### WHAT YOU WILL DO
Reproduce the data from its start through the line containing "Looking at the image, I should click on (262, 411).", replacing "coordinate pair" with "point" and leaving everything else unchanged.

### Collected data
⟨
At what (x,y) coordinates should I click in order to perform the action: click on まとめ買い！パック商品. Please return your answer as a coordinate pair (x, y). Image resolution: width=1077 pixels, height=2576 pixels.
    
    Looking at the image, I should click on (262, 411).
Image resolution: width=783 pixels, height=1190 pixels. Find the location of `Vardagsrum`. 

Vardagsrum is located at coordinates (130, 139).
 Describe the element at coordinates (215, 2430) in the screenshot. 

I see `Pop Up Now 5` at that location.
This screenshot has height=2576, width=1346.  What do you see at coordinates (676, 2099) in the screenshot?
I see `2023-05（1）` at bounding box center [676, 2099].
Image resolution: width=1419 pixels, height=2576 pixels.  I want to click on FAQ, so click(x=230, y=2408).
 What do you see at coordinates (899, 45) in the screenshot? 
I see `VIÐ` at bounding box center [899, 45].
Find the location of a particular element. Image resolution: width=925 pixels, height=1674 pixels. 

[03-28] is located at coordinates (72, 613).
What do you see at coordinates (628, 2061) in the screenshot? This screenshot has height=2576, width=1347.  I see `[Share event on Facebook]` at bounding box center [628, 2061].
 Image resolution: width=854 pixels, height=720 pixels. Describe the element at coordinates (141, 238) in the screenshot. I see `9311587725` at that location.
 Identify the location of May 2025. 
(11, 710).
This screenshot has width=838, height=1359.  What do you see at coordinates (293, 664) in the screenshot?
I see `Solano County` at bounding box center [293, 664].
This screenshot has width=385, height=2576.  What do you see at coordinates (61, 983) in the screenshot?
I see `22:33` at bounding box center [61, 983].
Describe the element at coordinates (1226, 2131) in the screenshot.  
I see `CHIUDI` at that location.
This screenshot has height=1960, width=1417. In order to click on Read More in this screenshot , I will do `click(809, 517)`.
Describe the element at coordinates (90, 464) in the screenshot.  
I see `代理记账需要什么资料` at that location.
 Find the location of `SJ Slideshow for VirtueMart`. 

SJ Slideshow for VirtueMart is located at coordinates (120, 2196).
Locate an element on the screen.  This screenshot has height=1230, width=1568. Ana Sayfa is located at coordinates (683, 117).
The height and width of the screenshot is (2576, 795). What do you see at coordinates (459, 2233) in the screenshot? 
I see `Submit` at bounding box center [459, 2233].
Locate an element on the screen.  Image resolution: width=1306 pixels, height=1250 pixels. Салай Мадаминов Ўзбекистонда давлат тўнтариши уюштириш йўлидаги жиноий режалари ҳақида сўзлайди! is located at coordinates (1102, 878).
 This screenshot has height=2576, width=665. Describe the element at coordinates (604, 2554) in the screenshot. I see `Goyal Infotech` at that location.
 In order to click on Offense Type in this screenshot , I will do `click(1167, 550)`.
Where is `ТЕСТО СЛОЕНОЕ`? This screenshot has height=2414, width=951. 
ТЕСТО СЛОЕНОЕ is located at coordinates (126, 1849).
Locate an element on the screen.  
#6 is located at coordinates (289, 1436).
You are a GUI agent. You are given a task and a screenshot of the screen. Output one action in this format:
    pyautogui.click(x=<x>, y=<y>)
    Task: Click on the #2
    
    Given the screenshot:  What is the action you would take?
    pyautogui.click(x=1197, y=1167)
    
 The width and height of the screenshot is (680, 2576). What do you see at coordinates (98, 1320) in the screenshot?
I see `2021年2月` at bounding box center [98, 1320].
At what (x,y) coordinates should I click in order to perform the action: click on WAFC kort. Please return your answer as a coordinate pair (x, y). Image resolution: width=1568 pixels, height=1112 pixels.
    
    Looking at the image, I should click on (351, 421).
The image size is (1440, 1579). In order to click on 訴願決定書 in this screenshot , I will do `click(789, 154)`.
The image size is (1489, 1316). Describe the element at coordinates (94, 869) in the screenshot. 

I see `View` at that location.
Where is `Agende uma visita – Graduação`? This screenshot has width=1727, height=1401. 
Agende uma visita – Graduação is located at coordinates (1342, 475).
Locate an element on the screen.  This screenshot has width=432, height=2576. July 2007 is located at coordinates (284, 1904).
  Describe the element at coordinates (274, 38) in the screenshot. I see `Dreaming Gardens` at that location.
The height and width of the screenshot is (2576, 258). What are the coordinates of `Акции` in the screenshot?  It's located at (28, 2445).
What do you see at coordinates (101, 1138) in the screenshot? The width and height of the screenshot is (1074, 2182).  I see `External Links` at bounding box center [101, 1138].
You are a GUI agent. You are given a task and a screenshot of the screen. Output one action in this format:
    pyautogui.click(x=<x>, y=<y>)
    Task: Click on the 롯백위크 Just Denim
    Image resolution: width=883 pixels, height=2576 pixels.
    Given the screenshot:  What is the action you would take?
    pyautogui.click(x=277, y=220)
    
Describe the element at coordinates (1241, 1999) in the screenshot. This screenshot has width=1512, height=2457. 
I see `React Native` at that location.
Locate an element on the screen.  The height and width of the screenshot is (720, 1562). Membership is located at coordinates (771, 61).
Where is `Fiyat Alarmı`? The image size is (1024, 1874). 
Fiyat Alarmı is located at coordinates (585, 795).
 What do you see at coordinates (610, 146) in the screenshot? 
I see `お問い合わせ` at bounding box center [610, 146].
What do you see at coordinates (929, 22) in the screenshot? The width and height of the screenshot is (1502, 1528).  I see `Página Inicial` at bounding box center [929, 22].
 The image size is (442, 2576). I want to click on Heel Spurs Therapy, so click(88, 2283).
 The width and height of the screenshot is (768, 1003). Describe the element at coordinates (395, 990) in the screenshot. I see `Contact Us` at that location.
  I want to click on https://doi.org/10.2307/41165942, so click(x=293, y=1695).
⟩
### TASK ANSWER
At what (x,y) coordinates should I click in order to perform the action: click on まとめ買い！パック商品. Please return your answer as a point (x, y). Image resolution: width=1077 pixels, height=2576 pixels.
    
    Looking at the image, I should click on (262, 411).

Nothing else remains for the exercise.